Ülkemizde ilk oyuncak yapımı 17.yüzyılda Eyüp’teki “Oyuncakçılar Çıkmazı”na kadar uzandığını belirtiyorsunuz. Biraz detaylandırabilir miyiz bu bilgiyi… Araştırmalarınız kapsamında nelere ulaştınız bu noktada?

Belli bir yerde, çevredeki malzemelerle, yani tamamen yerel bilgi ve formlara dayalı oyuncaklar zaten tarihin her anında dünyanın her yerinde mevcut (Anadolu’da da). Eyüp Oyuncakçıları bunun yerleşmiş, ticarileşmiş ve seri üretime geçmiş hali. Endüstri öncesi dönemde olmasına rağmen bazı basit makinalarla, usta-çırak ilişkisine dayanan bir üretim söz konusu. Eyüp’ün karşı kıyısında yer alan Sütlüce Mezbahası’ndan gelen deri ve bağırsak, Alibeyköy ve Kâğıthane derelerinden gelen kil, Eminönü ve Tahtakale’den gelen tahta ve teneke artıkları bu oyuncakların ana malzemelerini oluşturmuş. Geç Osmanlı döneminde önemli bir kamusal alan olan Eyüp’te başlangıcını tam olarak bilemesek de, 17. Yüzyıla kadar tarihlendirebildiğimiz ve 20. Yüzyıl ortalarına kadar varlığını sürdüren bir oyuncakçı kümelenmesi ile karşılaşıyoruz.

Eyüp oyuncaklarının çok ses çıkaran, mekanik oyuncaklar olduğunu belirtiyorsunuz.
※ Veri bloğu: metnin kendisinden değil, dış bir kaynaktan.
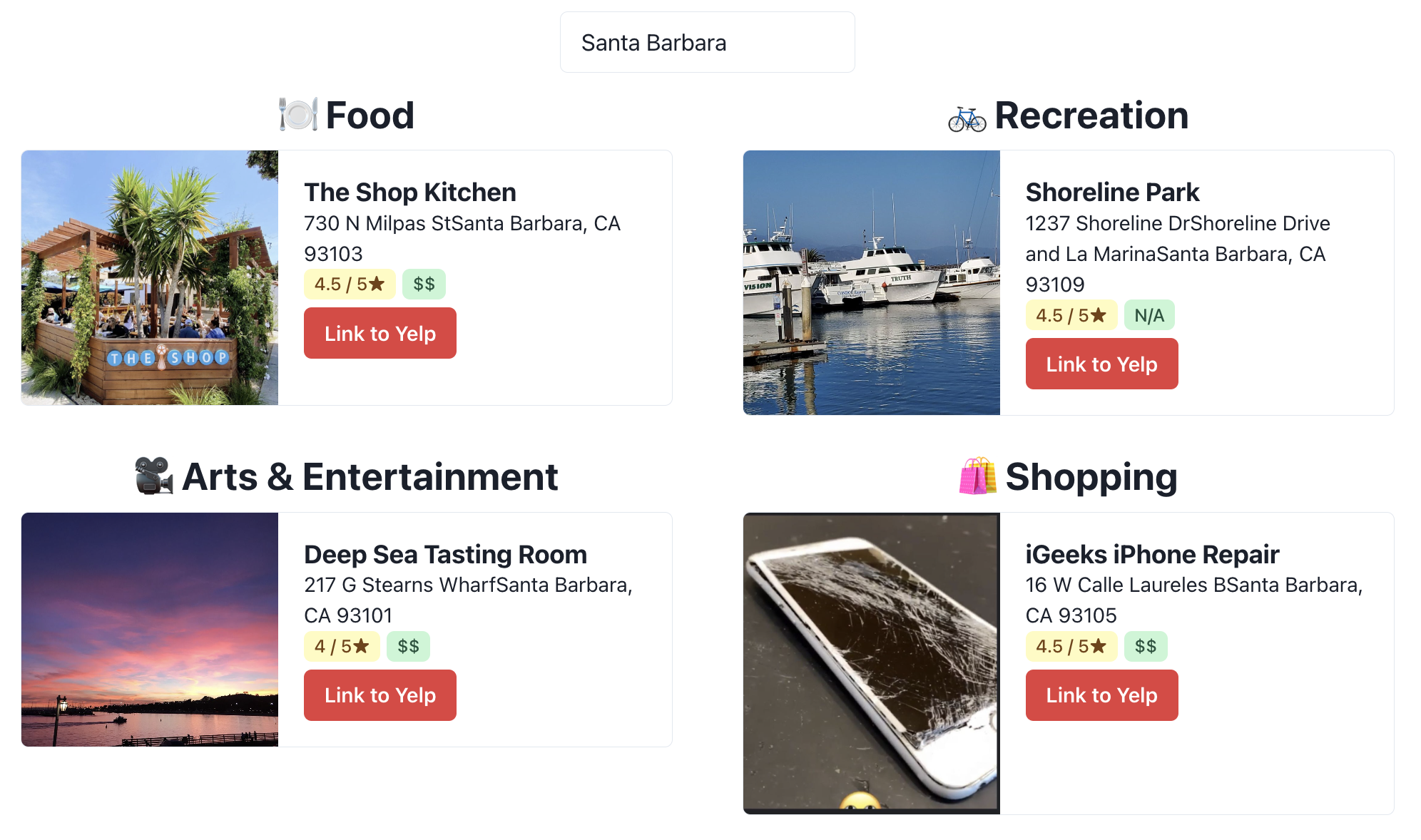Click the N/A price badge for Shoreline Park

point(1148,315)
Örneklendirebilir miyiz bu bilgiyi, ne tür oyuncaklara rastlıyoruz?

Burada ikili bir dikkat çekme, cezbetme söz konusu. İlk aşamada oyuncakçılar kaynana zırıltısı, sulu testi, dilli düdük, davul ve tef gibi sesli/gürültülü oyuncaklarla çocukların dikkatini cezbediyor. Oyuncaklar çocukların eline geçtikten sonra, bu sefer çevrenin (ebeveynler dâhil) ilgi ve dikkatini çocuğun üzerine çekiyor. Çınçınlı araba, laklak gibi oyuncaklarda oyuncağı belli bir etki ile ses çıkarır hale getirmek de belki küçük ama önemli bir başarı.

17.yy’dan başlayıp 20.yy başlarına gelen süreçte Osmanlı İmparatorluğu’nun çok kültürlü yapısı içinde oyuncak için nasıl bir üretim ve çeşitlilik çıkıyor karşımıza?

Ben bir antropolog değilim ancak Eyüp Oyuncakları’nda bahse değer bir çokkültürlülük etkisi olduğundan emin değilim. 19. Yüzyıl ortalarında İstanbul’da, zamanın AVM’leri diyebileceğimiz bonmarşelerin (Orozdibak, Japon Pazarı, Beyoğlu Bonmarşesi, Karlman Pasajı) açılması ile birlikte ithal (Japon, Alman vd.) oyuncaklar da piyasaya ve hayata giriş yapar. Osmanlı’nın genelinden ayrışan, İstanbul’un kozmopolit yapısı içerisinde Davit Arav gibi oyuncakçıların üretimlerini görmek mümkün. Geçmiş ile bugün arasındaki bağlantı, zaman geçtikçe gerilen ve incelen bir ip gibi. Bu bağlantı araştırma ile güçlendirilmezse inceldiği yerden kopacak. O noktadan sonra geriye dönük araştırma ile kültürün ve tarihin açığa çıkarılması çok zor.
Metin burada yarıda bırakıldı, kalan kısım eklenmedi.